Pulling in the driveway had her confused. Several things popped into her head as she sat there in the car. The police were inside her home, and several cruisers were sitting there with their lights still on. The second thing was, she just knew that Allen had killed Brook before the Salmon boys could take her away. If he’d fucked up, then he was on his own with this. Not that it mattered really how Brook was dead, because gone was gone, but for some reason, she didn’t think that was it.
Just as she opened the door to her car, a gurney came out of the house with her babies on it. Junior was ten, of course, and Bethy was eight, but they were hers, and she rushed to them to see what had happened.
Unable to wake them, she asked the man pushing the gurney what they’d done to them. Instead of answering her, the officer with them told her to get out of the way and shoved them into a waiting ambulance. The police wouldn’t even allow her to go with them. Cindy went to find out what the hell was going on.
“Mrs. Quarter. It’s nice of you to join us.” She sat down where Chief Shoe told her. “I was just having a conversation with your husband here about your children. Did you know that all three of them had been drugged?”
“I only have two children. Broo
k isn’t either of ours. We—I guess you could say inherited her.
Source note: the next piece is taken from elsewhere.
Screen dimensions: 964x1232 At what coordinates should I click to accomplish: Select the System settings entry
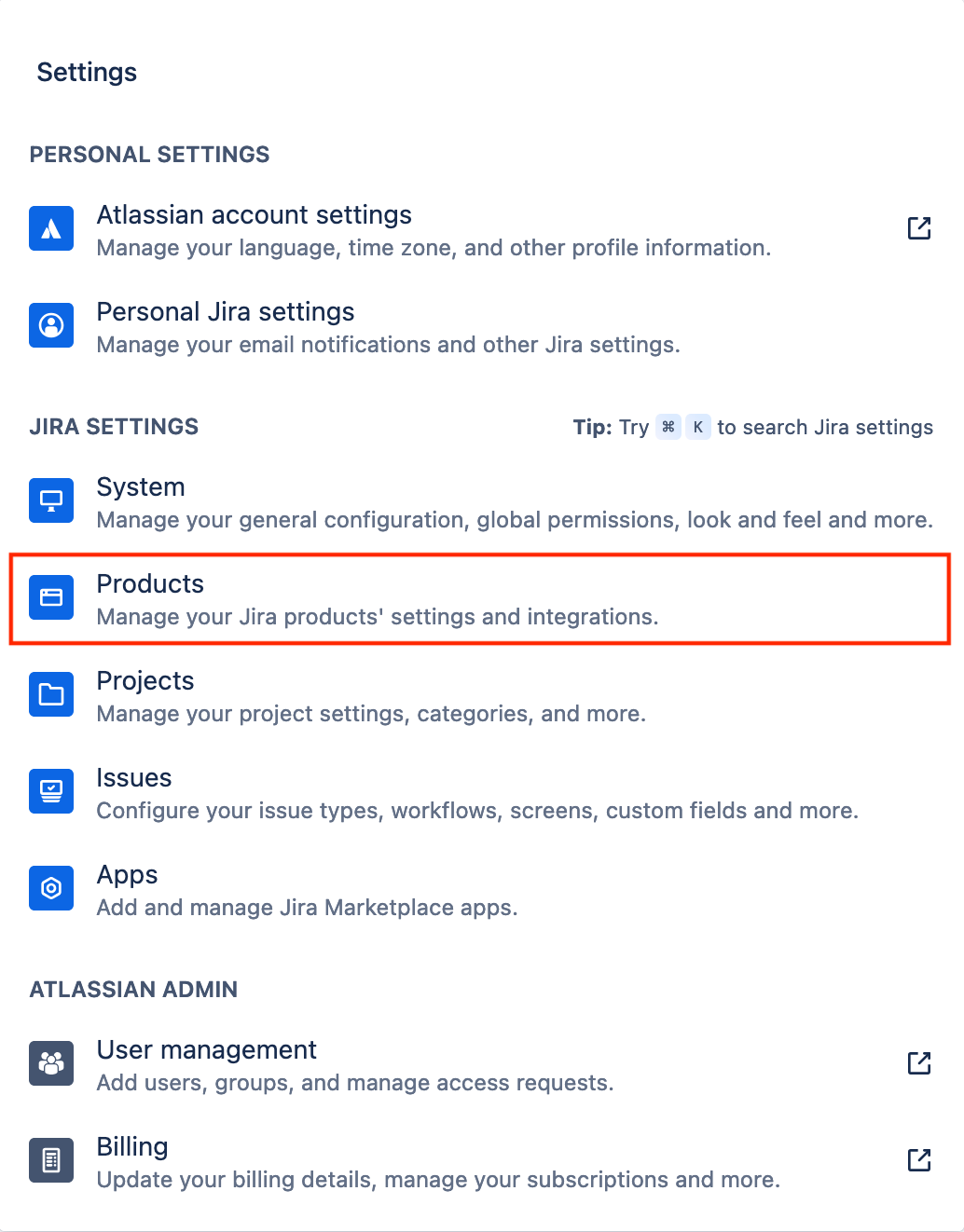point(141,487)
What do you mean, my babies have been drugged?” She looked at Allen. “What did you do?”
“I didn’t do shit, Cindy. I think that Brook did it.” She realized her mistake when Allen glared at her. “They all have something in their bloodstream, and it’s made them be knocked out. The officer here was telling me that someone complained about it. I was just asking him how anyone would complain about shit since the kids are right here.”
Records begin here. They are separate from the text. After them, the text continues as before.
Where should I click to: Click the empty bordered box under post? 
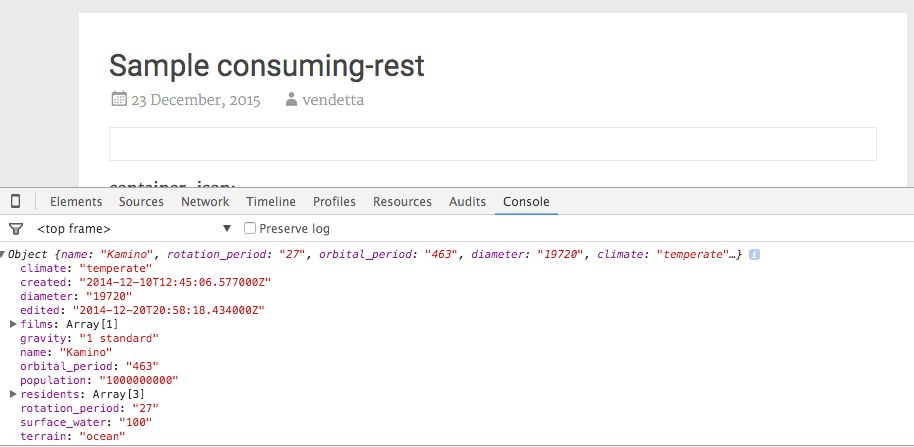point(492,144)
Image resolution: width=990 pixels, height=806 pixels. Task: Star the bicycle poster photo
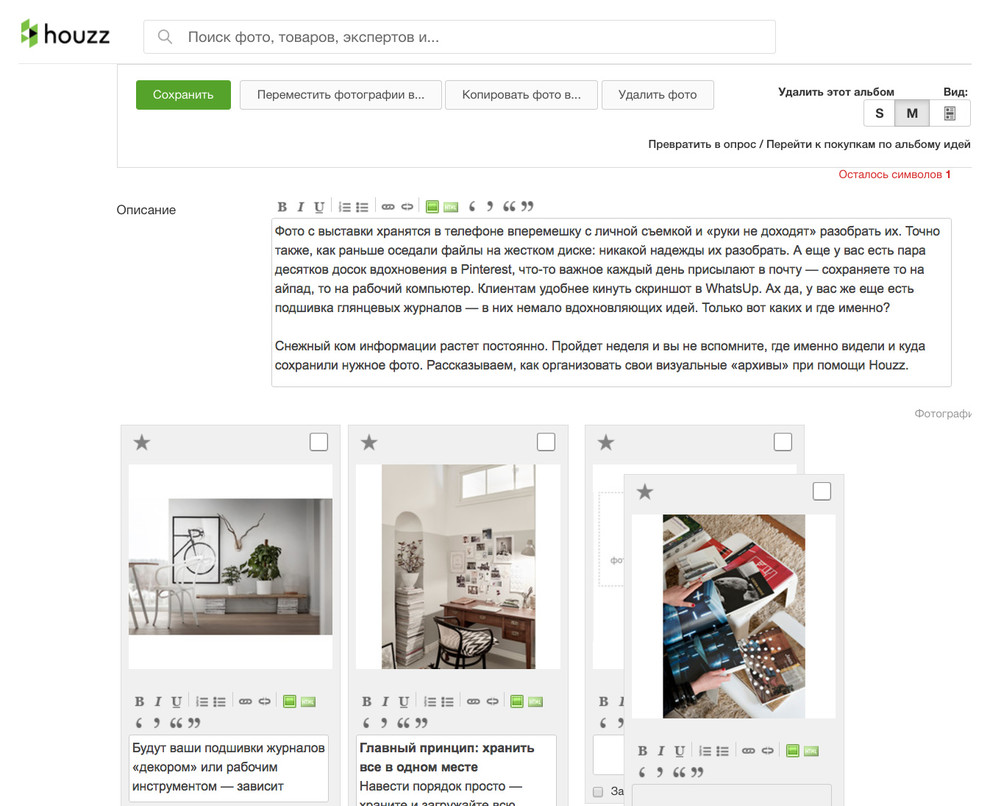coord(142,442)
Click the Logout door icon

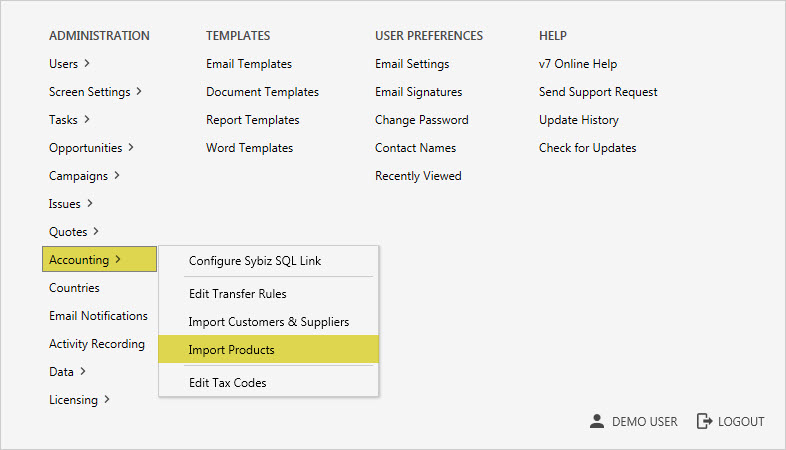pyautogui.click(x=704, y=421)
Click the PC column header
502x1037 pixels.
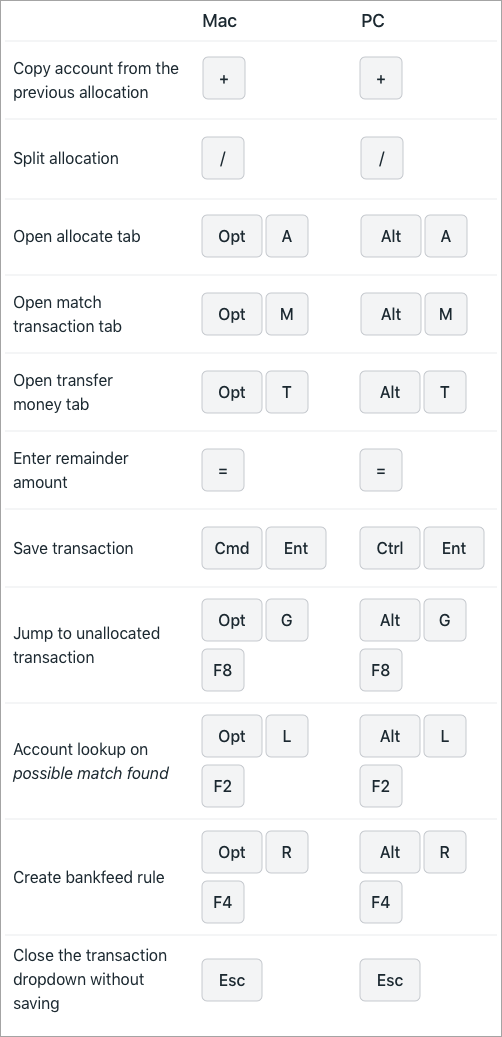coord(373,21)
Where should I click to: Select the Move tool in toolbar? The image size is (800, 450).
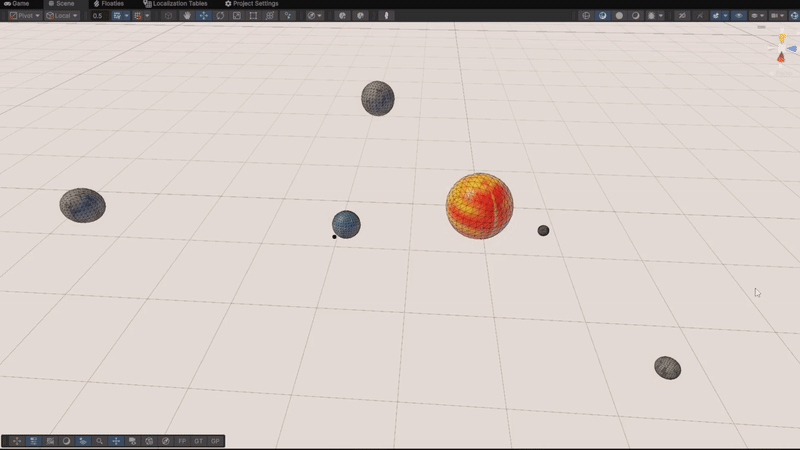point(204,16)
“Yes, he was telling me that. But he doesn’t seem to be able to account for Brook Garrett. He said that she was here at nine, but now he doesn’t know where she might be.” She didn’t know either, so kept her mouth shut. “And believe it or not, he’s got no explanation at all as to why there is vomit outside her window with enough fentanyl in it to fell a black bear. Then there are the vials of fentanyl in his sock drawer with not just his, but your fingerprints on them as well. Do you know why there are nine vials of that nasty drug in yours and your husband’s room that are property of the nearby hospital?”
“I don’t know, no.” She had to think. Whatever happened next was going to be quite literally life or death for the two of them. “I work there as a registered nurse and have for eleven years. I’ve never had a problem before.”
Shoe nodded and pulled something toward him. Cindy could see that it was a report from the hospital about her being written up several times for missing drugs, missing gloves, as well as a plethora of other things that she’d brought home. If they were to have walked into any room in this house, they’d see a lot of shit with the hospital label on it.
“Well, someone better be telling me something, or there will be some repercussions. You don’t want anything coming back on you that will have an effect on the rest of your lives, now would you?” Allen asked why they were responsible for Brook and where she was. “Because she’s sixteen, and even though she’s been caring for herself for some time, you still were responsible for her.”